> [TASK TO CARRY OUT]: Each line, starting at the one with "You are a computer-use" and running to the end of the data below, is to be set down again exactly, both ends included; leave pictures out.

> [DATA FOR REVIEW]:

^^^^

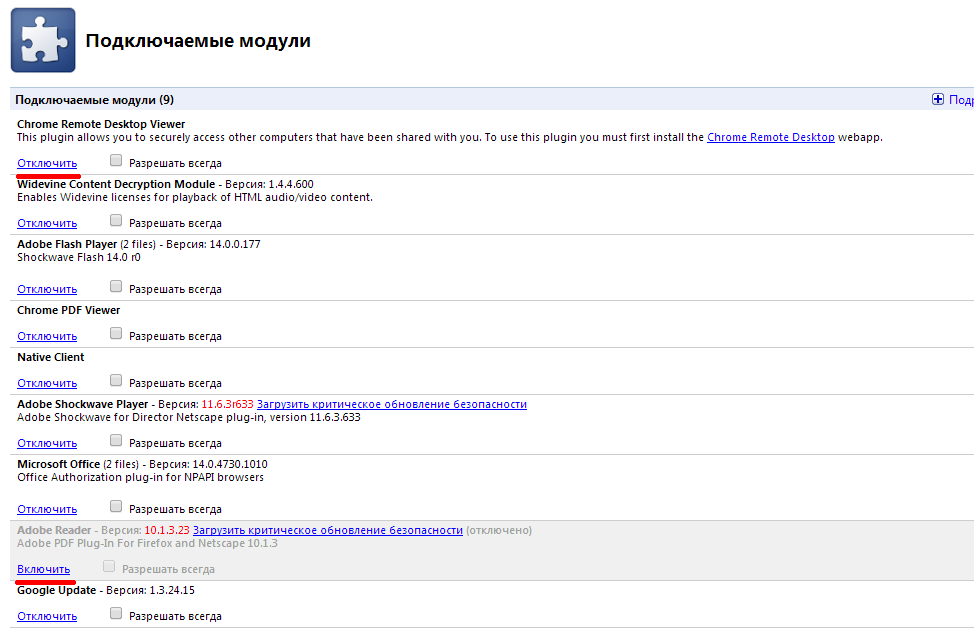Disable the Adobe Shockwave Player plugin
The height and width of the screenshot is (638, 974).
pos(47,443)
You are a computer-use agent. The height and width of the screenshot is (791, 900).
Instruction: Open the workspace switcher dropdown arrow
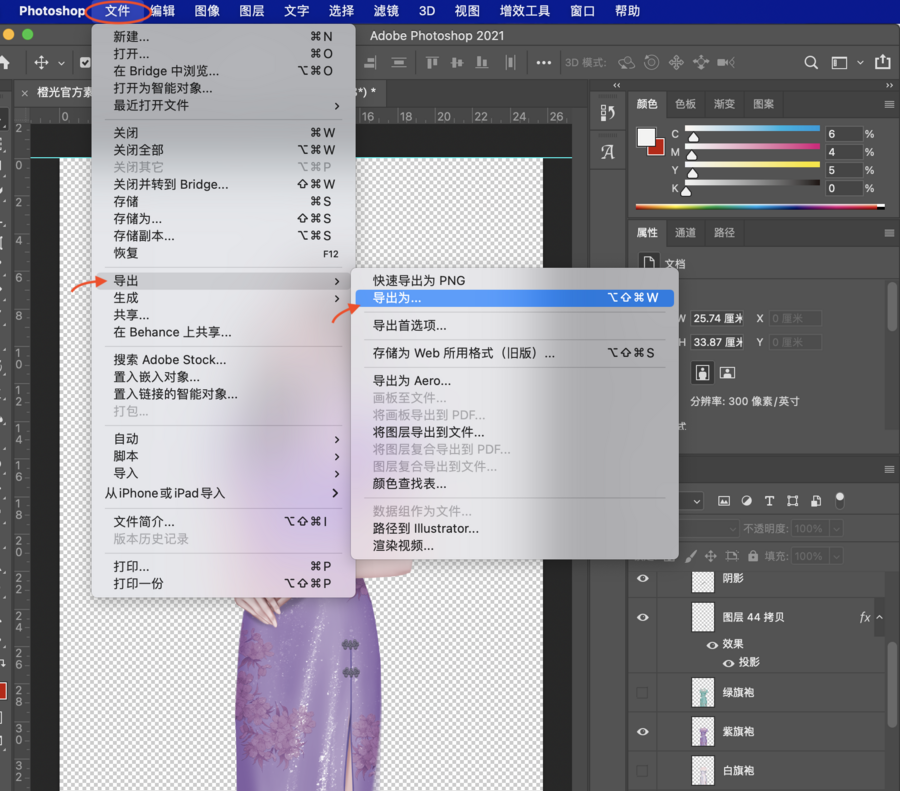[x=860, y=62]
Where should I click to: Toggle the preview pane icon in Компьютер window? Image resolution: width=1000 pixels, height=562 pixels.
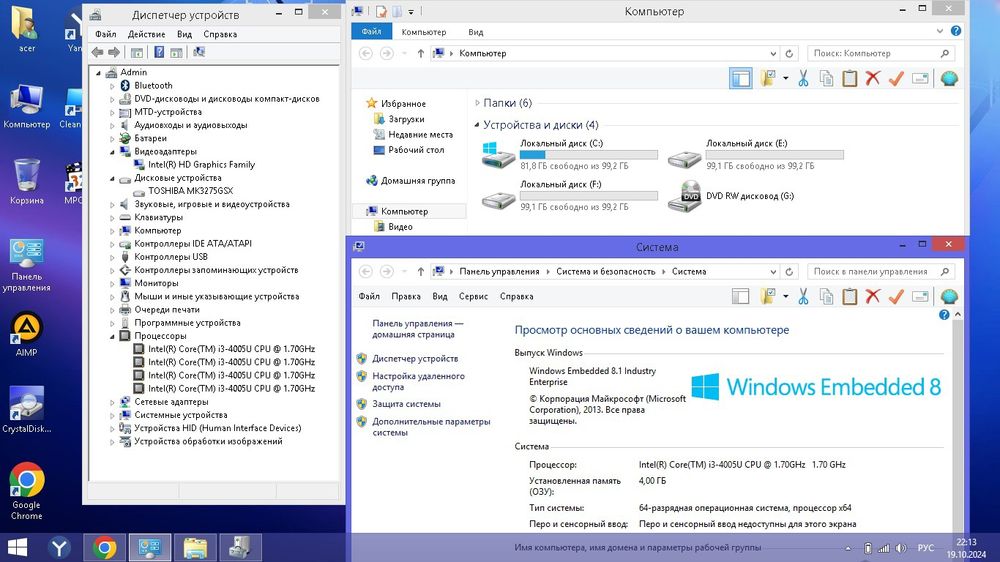740,78
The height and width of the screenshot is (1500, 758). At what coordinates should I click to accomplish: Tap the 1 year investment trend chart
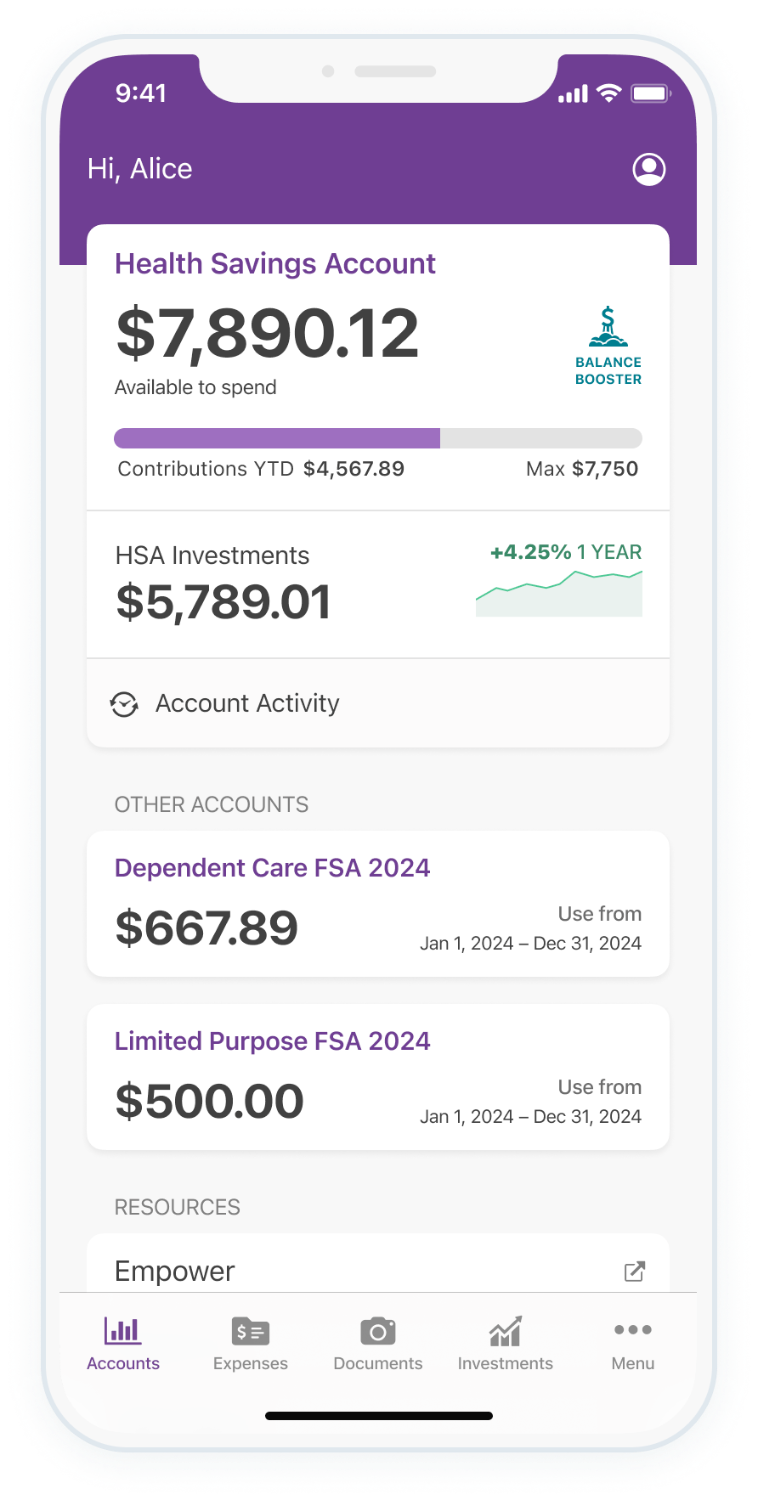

^^^^

> [EXERCISE ANSWER]:
You are a computer-use agent. The height and width of the screenshot is (791, 900).
Instruction: Open the workspace switcher dropdown arrow
[x=860, y=62]
Where should I click to: Toggle the preview pane icon in Компьютер window? Image resolution: width=1000 pixels, height=562 pixels.
740,78
The height and width of the screenshot is (1500, 758). At what coordinates should I click to accomplish: Tap the 1 year investment trend chart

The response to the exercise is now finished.